RANGOON — Students demonstrating against the National Education Law in several locations across Burma’s south are continuing their march to Rangoon, despite an ominous increase in the presence of security forces along protest routes.
Around 400 police have been deployed to the Irrawaddy Division town of Dedaye, about 90 kilometers (56 miles) from the center of Rangoon. A protest group that set out from Pathein on Feb. 3 are now to the northwest in the town of Ma-ubin, where 200 students held protests at three local universities. The group is planning to detour through the south of the division through Kyaiklat and Pyapon and are expecting to arrive in Dedaye on Friday.
“If they shoot, we will be hit,” Kyaw Thet, one of the members of the protest’s coordinating committee, told The Irrawaddy. “We have no plans to back down, but we want to say there is no benefit to anyone if violence is used against students. If government agrees to our demands, we will call off our strike and go home.”
Participants in the Irrawaddy Division march called for peaceful negotiations between the police force and students in the event of a possible confrontation. An officer from the divisional police force told The Irrawaddy on Monday that the police officers had been deployed to provide security, but not to obstruct the protest.
To the east, a protest column traveling from Dawei arrived in Moulmein to join with a local group of students, awaiting the arrival of demonstrators from Pa-an before continuing the journey to Rangoon.
The Dawei group was greeted upon their arrival by representatives of the Mon National Party and Moulmein locals. Min Lwin Oo, one of student protesters from Dawei, said the group would hold talks with local organizations and march the streets of Moulmein today with the assistance of a Moulmein student union.
Students in Moulmein have yet to decide when to embark upon the 300-kilometer (186-mile) trek to Rangoon and expect a decision to be made in the coming days, based on the progress of other protest groups towards the commercial capital. The original student demonstration departing from Mandalay on Jan. 20, now comprising a core group of about 100 people, crossed into Bago Division on Monday and will spend the evening in the town of Prome, 270 kilometers (168 miles) from Rangoon.
About 30 police officers were posted on the border between Magwe and Bago Divisions, but the duty officer told The Irrawaddy that they had not been deployed to impede the march, and the students proceeded into Prome without incident.

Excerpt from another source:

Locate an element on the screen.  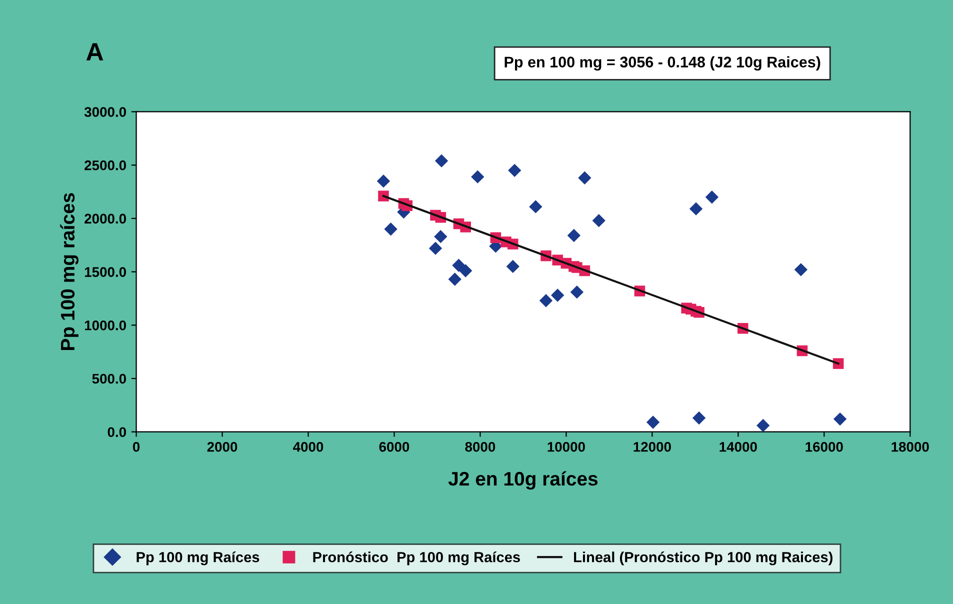
x-tick-label: 12000 is located at coordinates (652, 447).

The marchers received a warm reception on the outskirts of the town, with a group of locals standing ready with bags of watermelon slices to donate to members of the procession.
In recent days, official denunciations of the protests have become increasingly strident. On Friday, students defied a broadcast carried on state-run television warning students to cease their activities. In interview aired on Saturday evening, Home Affairs Minister Lt-Gen Ko Ko questioned the legitimacy of the demonstrators, accusing the protests of being masterminded by “ex-political hardliners” and foreign organizations.
Meanwhile the National League for Democracy (NLD) has issued a statement announcing the suspension of Dr. Thein Lwin from the party’s central executive committee. Thein Lwin, a spokesman for the National Network for Education Reform (NNER), had attended a meeting on Feb. 1 between students, government ministers, lawmakers and the NNER to discuss reform to the National Education Law. The NLD prohibits involvement in independent political organizations, which Thein Lwin had not sought before the meeting.
“Thein Lwin’s central committee membership has been suspended due to his breaking the party rules and not following restrictions,” the statement read.
On Feb. 2, the Democratic Voice of Burma reported that NLD chairperson Aung San Suu Kyi personally disapproved of Thein Lwin’s participation in the meeting on the grounds that his actions could be interpreted as representative of party policy.